VERDADE: INSUBSTITUÍVEL
Julgamos ser possível esconder fatos desagradáveis, que podem prejudicar nossa imagem. Mas “a verdade é como um sol a quem um eclipse pode obscurecer, jamais extinguir”. Cedo ou tarde sua “face” prevalecerá.
Ao se tentar jogar a “sujeira embaixo do tapete”, não só realizamos algo inútil, como armamos uma armadilha para nós mesmos. Ao se chegar à luz, somos questionados quanto à omissão ou, pior, quanto a cumplicidade.
Portanto, mesmo que o caso seja doloroso e contraditório, não podemos abdicar da transparência.

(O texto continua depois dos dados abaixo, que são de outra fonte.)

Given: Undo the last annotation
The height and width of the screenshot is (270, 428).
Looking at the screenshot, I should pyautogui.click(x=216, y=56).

Transparência que até nos ajudará a chegar a soluções corretas, porque estará “exorcizada” a tentação de se protelar, fraquejar ou ser reticente.

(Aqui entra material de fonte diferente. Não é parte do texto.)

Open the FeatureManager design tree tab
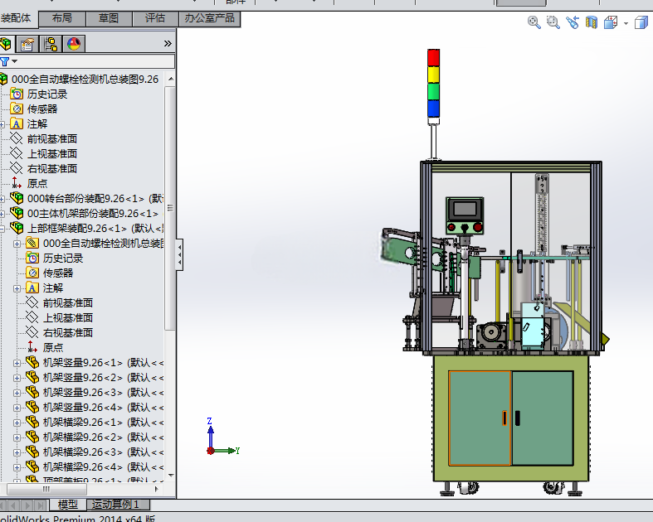Viewport: 653px width, 522px height. (6, 44)
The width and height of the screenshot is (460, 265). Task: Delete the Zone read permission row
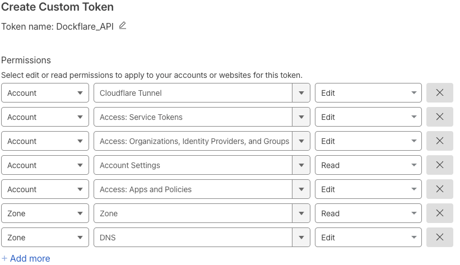(439, 213)
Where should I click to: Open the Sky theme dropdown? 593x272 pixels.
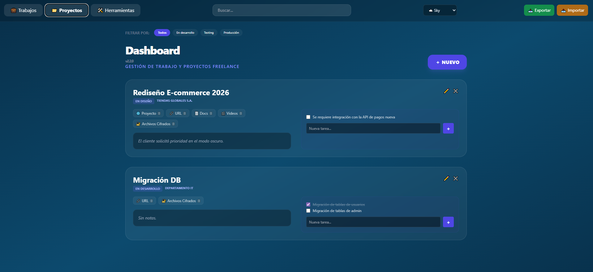tap(440, 11)
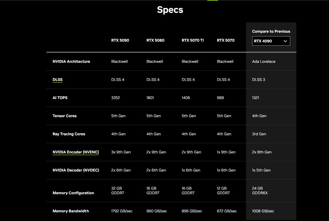Viewport: 329px width, 221px height.
Task: Click the NVIDIA Architecture row label
Action: click(x=71, y=62)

Como comunidade de fé não nos cabe julgar, condenar, “atirar pedras”. Mas a misericórdia, compaixão, novas chances, não podem colidir com a justiça, reparação de danos e, principalmente, proteção de inocentes.
Não se questiona a boa intenção de quem tratou em segredo mazelas de quem devia testemunhar a pureza de Cristo. Por certo, se imaginava poder preservar o evangelho… Deus nos ajude a, com coragem, enfrentar a realidade: sempre o único alicerce possível.